1. Domestic VAT refund amendments: request your refund within five years

If a business does not apply for the refund on time, they lose their credit.

2. E-invoicing in the UAE

Businesses should continue preparing for the implementation of e-invoicing in the UAE, with 2026 a preparation and transition period ahead of phased mandatory adoption. 

3. More tax audits

Tax authorities are increasingly using data already available across multiple filings to identify audit risks. 

4. More beneficial VAT and excise tax penalty regime

Tax disputes are expected to become more frequent and more structured, with clearer administrative objection and appeal processes. The UAE has adopted a new penalty regime for VAT and excise disputes, which now mirrors the penalty regime for corporate tax.

5. Greater emphasis on statutory audit

There is a greater need for the accuracy of financial statements. The International Financial Reporting Standards standards need to be strictly adhered to and, as a result, the quality of the audits will need to increase.

6. Further transfer pricing enforcement

Transfer pricing enforcement, which refers to the practice of establishing prices for internal transactions between related entities, is expected to broaden in scope. The UAE will shortly open the possibility to negotiate advance pricing agreements, or essentially rulings for transfer pricing purposes. 

7. Limited time periods for audits

Recent amendments also introduce a default five-year limitation period for tax audits and assessments, subject to specific statutory exceptions. While the standard audit and assessment period is five years, this may be extended to up to 15 years in cases involving fraud or tax evasion. 

8. Pillar 2 implementation 

Many multinational groups will begin to feel the practical effect of the Domestic Minimum Top-Up Tax (DMTT), the UAE's implementation of the OECD’s global minimum tax under Pillar 2. While the rules apply for financial years starting on or after January 1, 2025, it is 2026 that marks the transition to an operational phase.

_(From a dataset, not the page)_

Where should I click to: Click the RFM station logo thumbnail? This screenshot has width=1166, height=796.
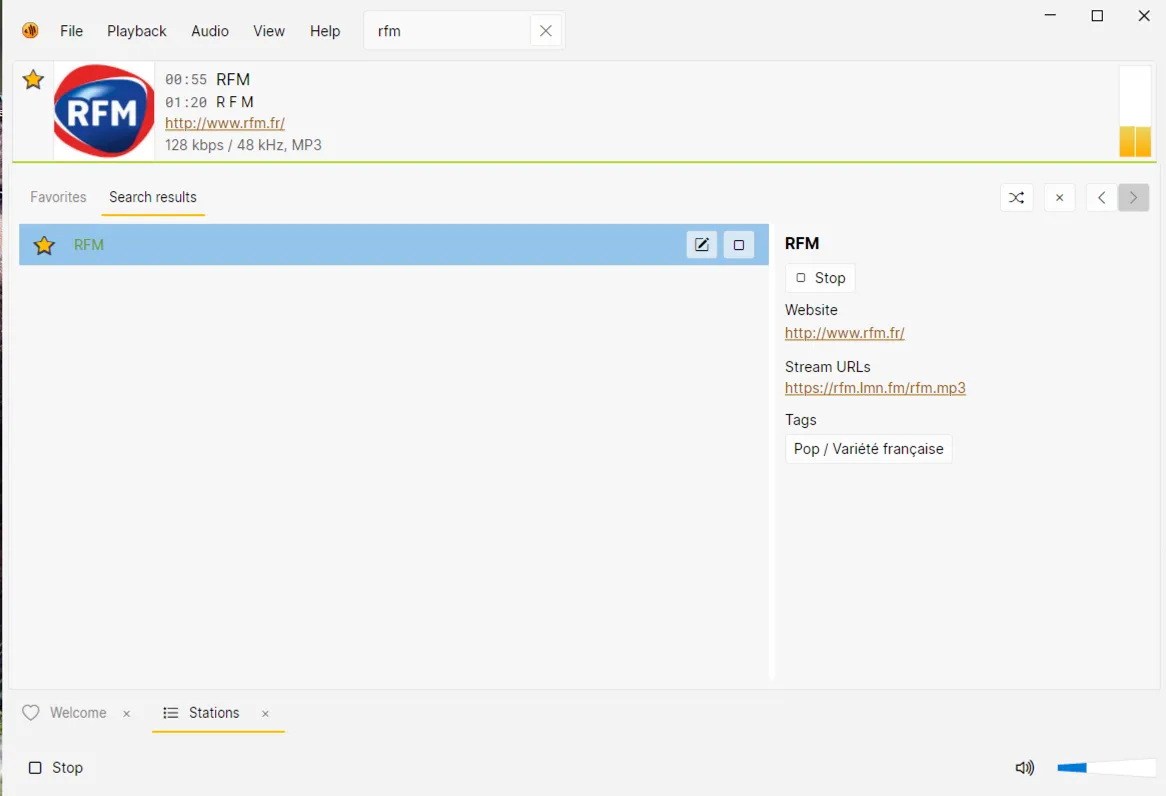(x=104, y=111)

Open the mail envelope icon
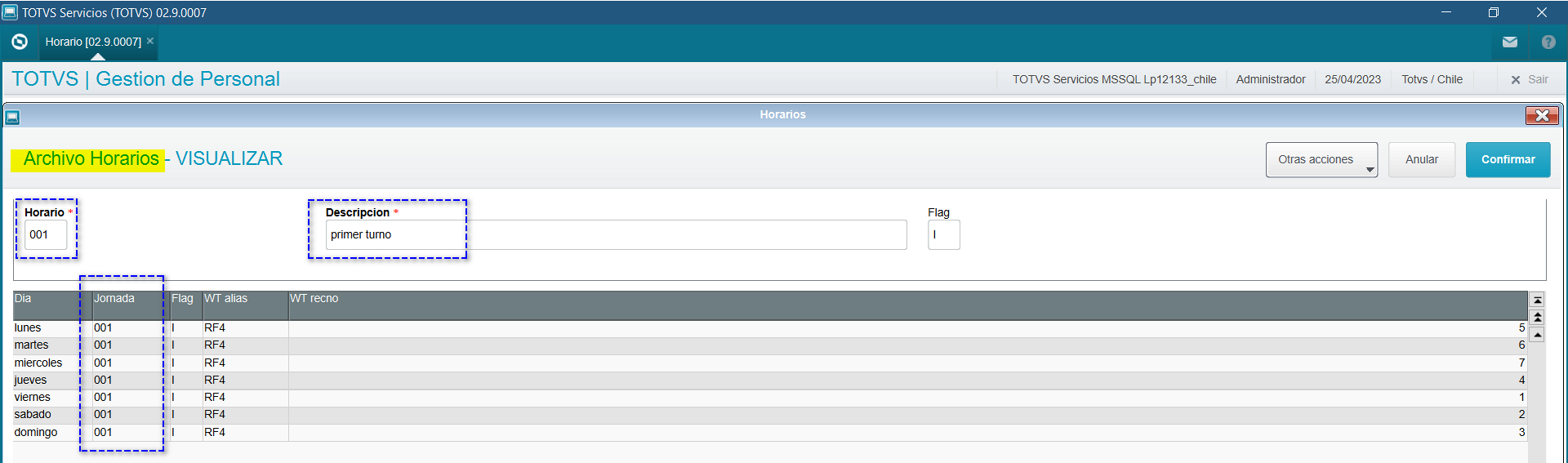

9. Reduced compliance obligations for imported goods and services

Businesses that apply the reverse-charge mechanism for VAT purposes in the UAE may benefit from reduced compliance obligations. 

10. Substance and CbC reporting focus

Tax authorities are expected to continue strengthening the enforcement of economic substance and Country-by-Country (CbC) reporting frameworks. In the UAE, these regimes are increasingly being used as risk-assessment tools, providing tax authorities with a comprehensive view of multinational groups’ global footprints and enabling them to assess whether profits are aligned with real economic activity.